Petrodollari, il fondo dell’Arabia Saudita si “mangia” le imprese occidentali
Nel mirino del fondo PIF da circa 600 miliardi il miglior business dell’Occidente
Petrodollari, il fondo arabo da 600 miliardi di dollari
La Vision 2030 del principe ereditario saudita Mohamed Bin Salman, nata nel 2016, sta facendo da anni man bassa del patrimonio delle aziende occidentali. E’ a tutti evidente, emiri compresi, che la dipendenza del petrolio tenderà sempre di più a diminuire ed allora i petrolieri sauditi stanno pensando a logiche di business alternative. Un fiume di denaro che si riversa sui comparti occidentali più profittevoli e variegati, ultimo in ordine di tempo la spagnola Telefónica. Obiettivo per la fine del decennio del plurimiliardario Fondo di Investimento Pubblico (PIF), il fondo sovrano del paese è quello di aumentare gli ingressi del settore privato al PIL saudita dal 40% al 65%. L’elenco dei gruppi occidentali che, da un giorno all’altro, hanno visto entrare petrodollari a gran velocità è lunghissimo. Da tutti i grandi brand della moda italiana e francesi alle mega compagnie americane tra cui spiccano auto elettriche, la californiana Lucid Motors, la squadra di calcio inglese del Newcastle, i big dei videogiochi come Electronic Arts e Activision Blizzard. E questi sono i meno famosi perchè altri che hanno sentito il profumo del denaro saudita si chiamano Meta, Uber, Microsoft, Booking, Starbucks.
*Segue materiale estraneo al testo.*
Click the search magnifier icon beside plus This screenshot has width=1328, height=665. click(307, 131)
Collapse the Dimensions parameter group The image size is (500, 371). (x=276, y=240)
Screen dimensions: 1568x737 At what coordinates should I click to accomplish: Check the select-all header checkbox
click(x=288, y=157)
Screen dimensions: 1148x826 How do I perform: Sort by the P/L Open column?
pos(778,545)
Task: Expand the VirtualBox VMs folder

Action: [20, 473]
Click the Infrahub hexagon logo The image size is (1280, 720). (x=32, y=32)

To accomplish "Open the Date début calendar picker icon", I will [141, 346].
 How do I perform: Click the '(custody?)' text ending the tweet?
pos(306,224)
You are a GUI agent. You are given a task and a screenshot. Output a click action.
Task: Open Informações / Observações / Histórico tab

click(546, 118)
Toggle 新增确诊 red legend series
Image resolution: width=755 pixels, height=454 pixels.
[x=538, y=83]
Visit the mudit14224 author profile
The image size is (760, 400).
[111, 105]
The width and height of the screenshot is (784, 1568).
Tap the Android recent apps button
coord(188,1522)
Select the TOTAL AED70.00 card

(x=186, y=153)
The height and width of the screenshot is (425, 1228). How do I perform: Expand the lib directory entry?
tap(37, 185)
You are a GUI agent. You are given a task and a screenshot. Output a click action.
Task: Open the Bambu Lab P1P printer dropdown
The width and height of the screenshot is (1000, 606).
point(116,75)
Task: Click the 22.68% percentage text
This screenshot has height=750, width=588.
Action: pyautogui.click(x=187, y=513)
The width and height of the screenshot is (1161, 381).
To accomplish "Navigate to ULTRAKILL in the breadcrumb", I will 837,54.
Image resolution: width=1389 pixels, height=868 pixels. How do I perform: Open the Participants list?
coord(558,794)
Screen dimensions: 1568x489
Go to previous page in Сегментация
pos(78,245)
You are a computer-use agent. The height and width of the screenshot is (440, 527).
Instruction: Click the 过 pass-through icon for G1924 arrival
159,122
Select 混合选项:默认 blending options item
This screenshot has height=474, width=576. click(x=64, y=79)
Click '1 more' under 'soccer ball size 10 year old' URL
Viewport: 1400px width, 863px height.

Petrodollari, nel mirino tutti i settori dall'alta tecnologia, al turismo, allo sport
Il fondo sovrano ha un patrimonio “monstre” del valore di 556,77 miliardi di euro. Un patrimonio in crescita continua. Solo dell’ultimo anno il trend è stato del 10% con la nascita di oltre 25 nuove società. Nella relazione annuale si legge che “le azioni comprendono settori ad alta tecnologia e crescita, come i videogiochi e le industrie creative in generale, nonché aziende e iniziative legate all'industria dei viaggi e del turismo in rapida espansione". Insomma più o meno tutto è nel mirino dei principe saudita. Nonostante ciò questi investimenti planetari all’estero rappresentano soltanto il 23% del portafoglio del fondo sovrano.E’ praticamente in tutte le aziende del paese. Ad esempio nella compagnia petrolifera nazionale Aramco, una tra le più grandi al mondo, è dentro con l’8%. in Saudi Telecom (STC) al 64%. STC si è rivalutata di quasi il 20% in un periodo in cui tanti operatori occidentali “soffrivano” (Orange, Vodafone e Telefonica).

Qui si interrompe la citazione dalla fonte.